The findings aligned with previous studies.
“You know, a ton of these coprolites had been analyzed before,” Dozier said, “so we had an idea of what to expect. And most of what we found in that coprolite was expected, until we got to the one thing that was not.”
The team found the scales first, and then the vertebrae — clearly those of a reptile. Then came the surprise: a fang, with the unmistakable venom channel. Its dimensions narrowed the viperous candidates — these were the remains of a rattlesnake, almost certainly a western diamondback.
Southwestern hunter-gatherers are known to have eaten rattlers — after removing their heads, and skinning and roasting them. But eating an entire rattler, including its venomous fangs, is a high-risk proposition. And the ancient West Texan who did it certainly knew the risks.
Dozier and her colleagues concluded they were seeing evidence of a ceremonial, rather than a purely culinary, activity.
And there's cause for that speculation. Snakes figure in rock art here, suggesting their cosmological significance. And across arid North America, Indigenous traditions link snakes with springs and the watery underworld, and with water itself. Hopi Snake ceremonies, the researchers note, culminate with priests holding rattlers in their mouths, to petition for rain and a successful harvest. And images of Aztec ceremonies to the rain god Tlaloc include human figures – with what appear to be rattlesnakes in their mouths.
It's impossible to know the full story behind the “snakey” coprolite, Dozier said. But it shows that haunting clues about the past can come from unlikely sources.
“I think as an archeologist you have to be okay with a little bit of the unknown,” she said. “But I can't imagine it not being a powerful statement, and somehow engaging with the supernatural. What the motive was, I'm not quite sure. But it was a brave move, no matter what way you look at it.”

—————

**Your goal**
Duplicate the passage about the rattlesnake coprolite in full, reproducing every word and mark unchanged. The listing that follows was drawn from a separate source.

**Provided material**
—————

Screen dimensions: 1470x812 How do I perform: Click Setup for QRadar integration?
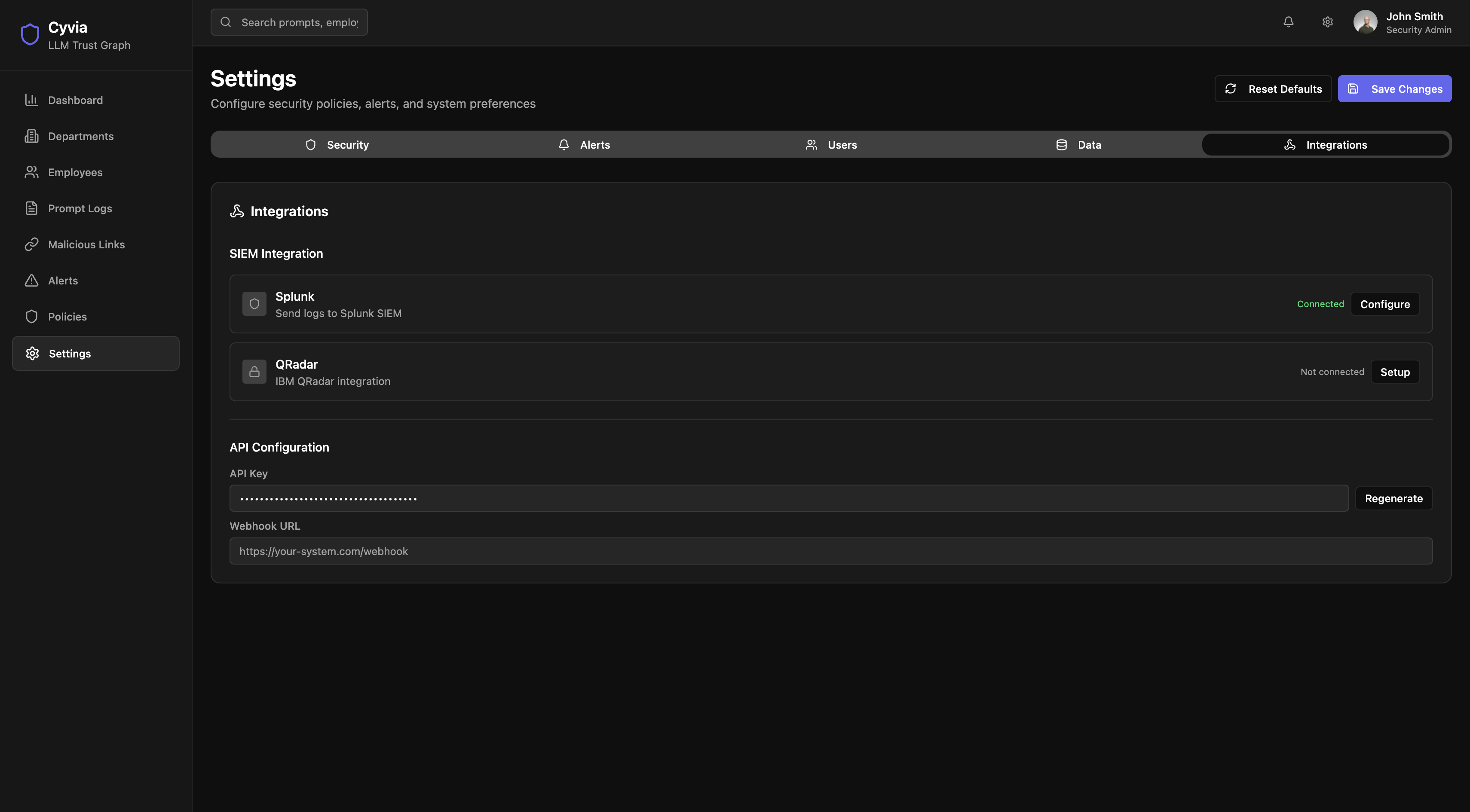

—————

**Result of this task**
The findings aligned with previous studies.
“You know, a ton of these coprolites had been analyzed before,” Dozier said, “so we had an idea of what to expect. And most of what we found in that coprolite was expected, until we got to the one thing that was not.”
The team found the scales first, and then the vertebrae — clearly those of a reptile. Then came the surprise: a fang, with the unmistakable venom channel. Its dimensions narrowed the viperous candidates — these were the remains of a rattlesnake, almost certainly a western diamondback.
Southwestern hunter-gatherers are known to have eaten rattlers — after removing their heads, and skinning and roasting them. But eating an entire rattler, including its venomous fangs, is a high-risk proposition. And the ancient West Texan who did it certainly knew the risks.
Dozier and her colleagues concluded they were seeing evidence of a ceremonial, rather than a purely culinary, activity.
And there's cause for that speculation. Snakes figure in rock art here, suggesting their cosmological significance. And across arid North America, Indigenous traditions link snakes with springs and the watery underworld, and with water itself. Hopi Snake ceremonies, the researchers note, culminate with priests holding rattlers in their mouths, to petition for rain and a successful harvest. And images of Aztec ceremonies to the rain god Tlaloc include human figures – with what appear to be rattlesnakes in their mouths.
It's impossible to know the full story behind the “snakey” coprolite, Dozier said. But it shows that haunting clues about the past can come from unlikely sources.
“I think as an archeologist you have to be okay with a little bit of the unknown,” she said. “But I can't imagine it not being a powerful statement, and somehow engaging with the supernatural. What the motive was, I'm not quite sure. But it was a brave move, no matter what way you look at it.”